To build a seven-figure nest egg, saving money is essential. That’s the simple and perhaps obvious part of the story. The more interesting part is what you do with those savings. Investing is usually the right choice, but it’s also a complex decision. Here’s why millionaires might consider high-yield Enterprise Products Partners (NYSE: EPD), Enbridge (NYSE: ENB), and Magellan Midstream Partners (NYSE: MMP).
What to Do With Your Cash?
If you spend all your money, you’ll have nothing left to invest. But once you start saving, you need to put that money to work to build a million-dollar retirement fund. One way is to focus on growth stocks, which are expected to appreciate significantly over time. Another method is to buy value stocks that are currently undervalued but expected to recover.
A lesser-known but powerful wealth-building method is dividend investing—often considered a way to generate income from a nest egg after it has grown. However, dividend stocks can also play a crucial role in compounding wealth over time.
Assuming dividends aren’t cut, dividend investing offers a unique advantage: predictable returns. When you buy a dividend stock, you already know your initial yield. If that yield is high, you are well on your way to matching broader market returns. From there, capital appreciation becomes an added bonus. For example, Enterprise Products Partners currently yields around 7.2%. Since the stock market’s long-term average return is about 10%, Enterprise’s yield alone provides 72% of that performance!

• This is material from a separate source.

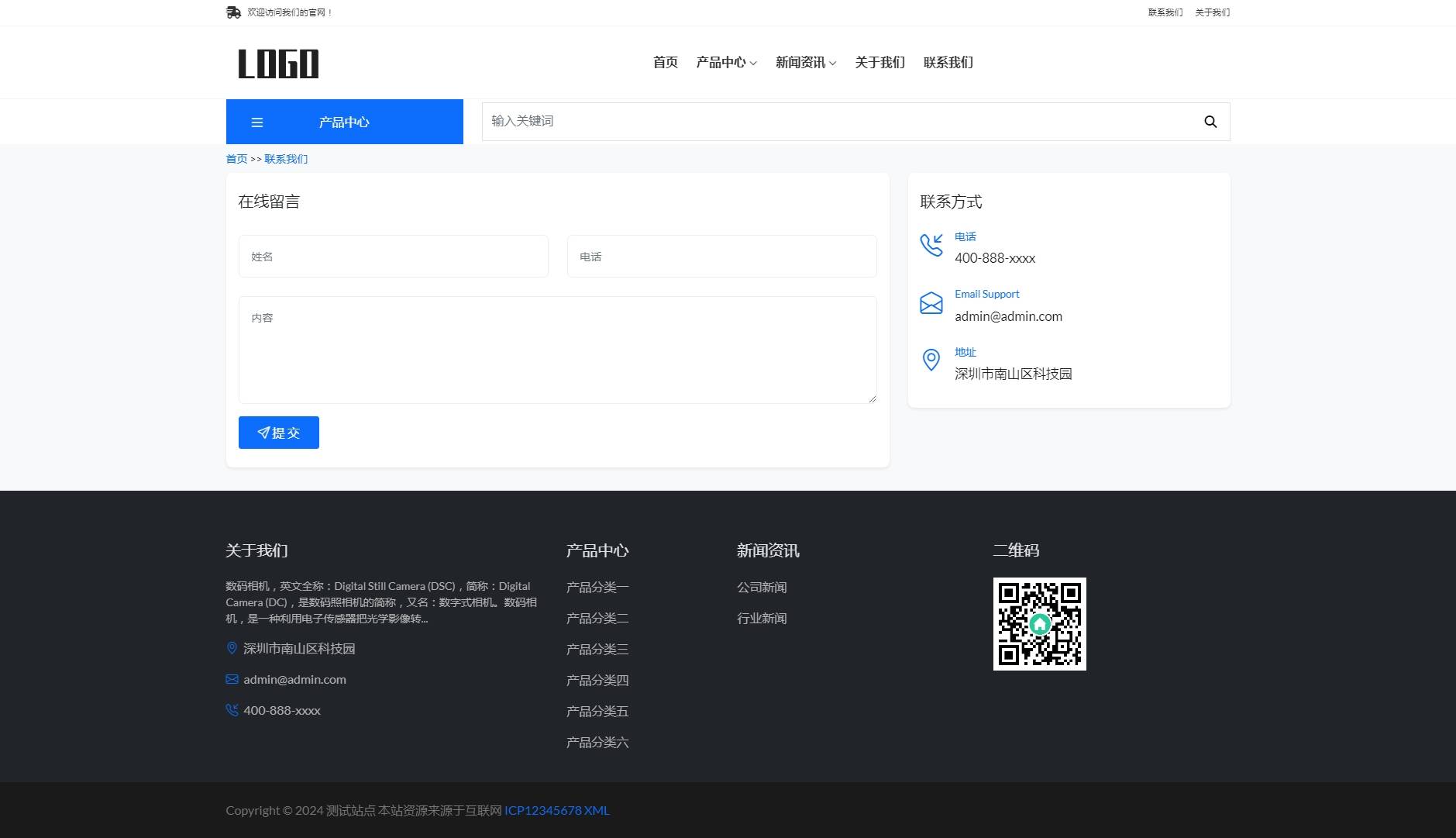Click the 公司新闻 footer link
This screenshot has height=838, width=1456.
click(x=761, y=587)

The next step? Reinvest those dividends. Over time, you’ll keep purchasing more shares, and your nest egg will grow without lifting a finger. Building a seven-figure portfolio this way is a slow but steady process. However, if you’re not interested in constantly monitoring growth and value stocks, dividend investing can be a beautifully boring strategy—as long as dividends keep flowing and growing.
Reliable High Yields
Enterprise, Enbridge, and Magellan are pipeline companies that charge fees for using their energy infrastructure assets. They play a crucial role in global distribution networks for crude oil, natural gas, and refined products. Even when oil prices decline, demand for these companies’ services remains strong. That’s why:
- Enbridge has increased its dividend for 28 consecutive years.
- Enterprise has grown its distributions for 24 years.
- Magellan has increased its payouts every year since its 2001 IPO.
Considering the cyclical nature of the energy sector, this is an impressive track record. If history is any guide, these three companies should continue to generate reliable income for investors.
- Enterprise Products Partners (EPD): 7.2% yield
- Enbridge (ENB): 6.5% yield
- Magellan Midstream Partners (MMP): 7.4% yield
Key Considerations
While these stocks offer attractive yields, there are important nuances to consider:
1️⃣ Tax Structure: Enterprise and Magellan are MLPs (Master Limited Partnerships), which come with unique tax implications, including K-1 forms. Consulting a tax advisor is recommended. Enbridge, on the other hand, is a traditional corporation but is based in Canada, meaning U.S. investors may face foreign withholding taxes on dividends (potentially reclaimable during tax filing).
2️⃣ Business Differences:
- Magellan is the most focused of the three, with assets primarily tied to crude oil and refined product transportation (e.g., gasoline).
- Enterprise is much larger and more diversified, with notable exposure to natural gas.
- Enbridge is also large, but relies heavily on a few major pipelines. However, it also owns a natural gas utility business and has invested in renewable energy, positioning itself for the global transition to clean energy.
Don’t Underestimate the Power of Dividends
Ultimately, these three high-yield, reliable income-generating stocks can help you build a million-dollar portfolio one distribution at a time. While they’re not the only options, they represent three strong choices for income-focused investors.
You may not impress friends at dinner parties by bragging about owning dividend stocks, but you also won’t need to watch the market like a hawk. By reinvesting dividends and tracking payouts every quarter, you’ll be well on your way to a comfortable and happy retirement.